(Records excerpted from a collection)
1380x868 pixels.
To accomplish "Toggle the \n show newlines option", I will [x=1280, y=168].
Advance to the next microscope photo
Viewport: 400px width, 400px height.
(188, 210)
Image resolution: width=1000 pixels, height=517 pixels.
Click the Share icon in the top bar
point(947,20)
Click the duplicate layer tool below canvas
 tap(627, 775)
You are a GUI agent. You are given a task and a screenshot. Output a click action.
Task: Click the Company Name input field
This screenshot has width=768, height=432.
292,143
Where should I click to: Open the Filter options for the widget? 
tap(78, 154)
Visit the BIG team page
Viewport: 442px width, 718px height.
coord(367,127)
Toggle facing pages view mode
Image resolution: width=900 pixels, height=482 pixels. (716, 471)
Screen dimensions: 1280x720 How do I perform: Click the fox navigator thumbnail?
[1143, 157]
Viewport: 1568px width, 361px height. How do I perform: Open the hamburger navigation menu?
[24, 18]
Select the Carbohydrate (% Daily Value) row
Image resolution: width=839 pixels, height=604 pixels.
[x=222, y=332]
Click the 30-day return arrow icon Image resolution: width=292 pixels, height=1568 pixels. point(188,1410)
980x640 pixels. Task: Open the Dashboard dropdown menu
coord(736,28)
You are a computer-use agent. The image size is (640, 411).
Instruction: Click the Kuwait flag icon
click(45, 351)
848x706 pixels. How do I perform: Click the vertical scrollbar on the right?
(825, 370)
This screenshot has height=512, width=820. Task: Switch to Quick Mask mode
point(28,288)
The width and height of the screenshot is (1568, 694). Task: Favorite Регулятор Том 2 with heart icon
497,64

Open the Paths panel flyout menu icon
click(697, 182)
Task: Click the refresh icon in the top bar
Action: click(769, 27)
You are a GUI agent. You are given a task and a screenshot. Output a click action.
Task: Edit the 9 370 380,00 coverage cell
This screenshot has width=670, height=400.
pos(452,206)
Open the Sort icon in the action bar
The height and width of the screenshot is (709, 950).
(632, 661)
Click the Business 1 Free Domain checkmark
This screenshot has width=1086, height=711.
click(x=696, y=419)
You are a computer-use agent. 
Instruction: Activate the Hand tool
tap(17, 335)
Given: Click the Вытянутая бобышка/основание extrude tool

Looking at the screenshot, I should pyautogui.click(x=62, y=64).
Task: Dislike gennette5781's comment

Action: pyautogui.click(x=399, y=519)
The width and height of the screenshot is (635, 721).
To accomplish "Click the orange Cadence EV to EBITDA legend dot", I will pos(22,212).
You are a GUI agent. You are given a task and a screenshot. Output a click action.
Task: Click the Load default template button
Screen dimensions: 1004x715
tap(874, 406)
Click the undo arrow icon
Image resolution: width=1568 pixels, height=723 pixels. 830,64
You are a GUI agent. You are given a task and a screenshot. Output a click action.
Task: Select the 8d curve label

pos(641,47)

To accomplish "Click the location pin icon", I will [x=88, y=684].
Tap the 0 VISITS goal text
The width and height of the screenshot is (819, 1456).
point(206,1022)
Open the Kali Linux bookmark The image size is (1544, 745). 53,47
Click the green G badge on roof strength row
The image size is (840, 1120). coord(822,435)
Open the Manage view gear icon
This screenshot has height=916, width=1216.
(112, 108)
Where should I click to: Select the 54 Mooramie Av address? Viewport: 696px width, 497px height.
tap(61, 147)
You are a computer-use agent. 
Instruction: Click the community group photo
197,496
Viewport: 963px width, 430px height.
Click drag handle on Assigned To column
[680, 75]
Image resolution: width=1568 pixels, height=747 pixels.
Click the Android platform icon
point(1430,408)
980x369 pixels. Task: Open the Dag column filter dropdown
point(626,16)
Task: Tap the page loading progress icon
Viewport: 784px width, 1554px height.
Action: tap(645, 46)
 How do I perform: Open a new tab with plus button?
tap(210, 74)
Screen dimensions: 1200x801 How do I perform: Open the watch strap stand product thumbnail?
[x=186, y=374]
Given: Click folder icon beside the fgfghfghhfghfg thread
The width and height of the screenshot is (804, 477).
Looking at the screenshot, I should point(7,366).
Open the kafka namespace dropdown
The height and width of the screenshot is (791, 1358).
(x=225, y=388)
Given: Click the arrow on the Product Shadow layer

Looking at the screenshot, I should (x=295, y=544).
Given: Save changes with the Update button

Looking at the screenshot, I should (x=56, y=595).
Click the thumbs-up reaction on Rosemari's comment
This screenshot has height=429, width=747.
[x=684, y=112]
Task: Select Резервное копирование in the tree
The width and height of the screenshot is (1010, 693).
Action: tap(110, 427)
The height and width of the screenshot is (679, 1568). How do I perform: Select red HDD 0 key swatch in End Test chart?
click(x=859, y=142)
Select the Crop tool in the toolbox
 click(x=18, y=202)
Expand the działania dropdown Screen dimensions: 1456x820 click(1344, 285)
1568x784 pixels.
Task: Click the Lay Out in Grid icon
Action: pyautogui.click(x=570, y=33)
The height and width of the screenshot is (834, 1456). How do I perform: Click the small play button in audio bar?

**Task**
Render all the items above as a JSON array of strings, one string per line, and omit the blank lines.

**Final result**
[
  "1380x868 pixels.",
  "To accomplish \"Toggle the \\n show newlines option\", I will [x=1280, y=168].",
  "Advance to the next microscope photo",
  "Viewport: 400px width, 400px height.",
  "(188, 210)",
  "Image resolution: width=1000 pixels, height=517 pixels.",
  "Click the Share icon in the top bar",
  "point(947,20)",
  "Click the duplicate layer tool below canvas",
  " tap(627, 775)",
  "You are a GUI agent. You are given a task and a screenshot. Output a click action.",
  "Task: Click the Company Name input field",
  "This screenshot has width=768, height=432.",
  "292,143",
  "Where should I click to: Open the Filter options for the widget? ",
  "tap(78, 154)",
  "Visit the BIG team page",
  "Viewport: 442px width, 718px height.",
  "coord(367,127)",
  "Toggle facing pages view mode",
  "Image resolution: width=900 pixels, height=482 pixels. (716, 471)",
  "Screen dimensions: 1280x720 How do I perform: Click the fox navigator thumbnail?",
  "[1143, 157]",
  "Viewport: 1568px width, 361px height. How do I perform: Open the hamburger navigation menu?",
  "[24, 18]",
  "Select the Carbohydrate (% Daily Value) row",
  "Image resolution: width=839 pixels, height=604 pixels.",
  "[x=222, y=332]",
  "Click the 30-day return arrow icon Image resolution: width=292 pixels, height=1568 pixels. point(188,1410)",
  "980x640 pixels. Task: Open the Dashboard dropdown menu",
  "coord(736,28)",
  "You are a computer-use agent. The image size is (640, 411).",
  "Instruction: Click the Kuwait flag icon",
  "click(45, 351)",
  "848x706 pixels. How do I perform: Click the vertical scrollbar on the right?",
  "(825, 370)",
  "This screenshot has height=512, width=820. Task: Switch to Quick Mask mode",
  "point(28,288)",
  "The width and height of the screenshot is (1568, 694). Task: Favorite Регулятор Том 2 with heart icon",
  "497,64",
  "Open the Paths panel flyout menu icon",
  "click(697, 182)",
  "Task: Click the refresh icon in the top bar",
  "Action: click(769, 27)",
  "You are a GUI agent. You are given a task and a screenshot. Output a click action.",
  "Task: Edit the 9 370 380,00 coverage cell",
  "This screenshot has width=670, height=400.",
  "pos(452,206)",
  "Open the Sort icon in the action bar",
  "The height and width of the screenshot is (709, 950).",
  "(632, 661)",
  "Click the Business 1 Free Domain checkmark",
  "This screenshot has width=1086, height=711.",
  "click(x=696, y=419)",
  "You are a computer-use agent. ",
  "Instruction: Activate the Hand tool",
  "tap(17, 335)",
  "Given: Click the Вытянутая бобышка/основание extrude tool",
  "Looking at the screenshot, I should pyautogui.click(x=62, y=64).",
  "Task: Dislike gennette5781's comment",
  "Action: pyautogui.click(x=399, y=519)",
  "The width and height of the screenshot is (635, 721).",
  "To accomplish \"Click the orange Cadence EV to EBITDA legend dot\", I will pos(22,212).",
  "You are a GUI agent. You are given a task and a screenshot. Output a click action.",
  "Task: Click the Load default template button",
  "Screen dimensions: 1004x715",
  "tap(874, 406)",
  "Click the undo arrow icon",
  "Image resolution: width=1568 pixels, height=723 pixels. 830,64",
  "You are a GUI agent. You are given a task and a screenshot. Output a click action.",
  "Task: Select the 8d curve label",
  "pos(641,47)",
  "To accomplish \"Click the location pin icon\", I will [x=88, y=684].",
  "Tap the 0 VISITS goal text",
  "The width and height of the screenshot is (819, 1456).",
  "point(206,1022)",
  "Open the Kali Linux bookmark The image size is (1544, 745). 53,47",
  "Click the green G badge on roof strength row",
  "The image size is (840, 1120). coord(822,435)",
  "Open the Manage view gear icon",
  "This screenshot has height=916, width=1216.",
  "(112, 108)",
  "Where should I click to: Select the 54 Mooramie Av address? Viewport: 696px width, 497px height.",
  "tap(61, 147)",
  "You are a computer-use agent. ",
  "Instruction: Click the community group photo",
  "197,496",
  "Viewport: 963px width, 430px height.",
  "Click drag handle on Assigned To column",
  "[680, 75]",
  "Image resolution: width=1568 pixels, height=747 pixels.",
  "Click the Android platform icon",
  "point(1430,408)",
  "980x369 pixels. Task: Open the Dag column filter dropdown",
  "point(626,16)",
  "Task: Tap the page loading progress icon",
  "Viewport: 784px width, 1554px height.",
  "Action: tap(645, 46)",
  " How do I perform: Open a new tab with plus button?",
  "tap(210, 74)",
  "Screen dimensions: 1200x801 How do I perform: Open the watch strap stand product thumbnail?",
  "[x=186, y=374]",
  "Given: Click folder icon beside the fgfghfghhfghfg thread",
  "The width and height of the screenshot is (804, 477).",
  "Looking at the screenshot, I should point(7,366).",
  "Open the kafka namespace dropdown",
  "The height and width of the screenshot is (791, 1358).",
  "(x=225, y=388)",
  "Given: Click the arrow on the Product Shadow layer",
  "Looking at the screenshot, I should (x=295, y=544).",
  "Given: Save changes with the Update button",
  "Looking at the screenshot, I should (x=56, y=595).",
  "Click the thumbs-up reaction on Rosemari's comment",
  "This screenshot has height=429, width=747.",
  "[x=684, y=112]",
  "Task: Select Резервное копирование in the tree",
  "The width and height of the screenshot is (1010, 693).",
  "Action: tap(110, 427)",
  "The height and width of the screenshot is (679, 1568). How do I perform: Select red HDD 0 key swatch in End Test chart?",
  "click(x=859, y=142)",
  "Select the Crop tool in the toolbox",
  " click(x=18, y=202)",
  "Expand the działania dropdown Screen dimensions: 1456x820 click(1344, 285)",
  "1568x784 pixels.",
  "Task: Click the Lay Out in Grid icon",
  "Action: pyautogui.click(x=570, y=33)",
  "The height and width of the screenshot is (834, 1456). How do I perform: Click the small play button in audio bar?"
]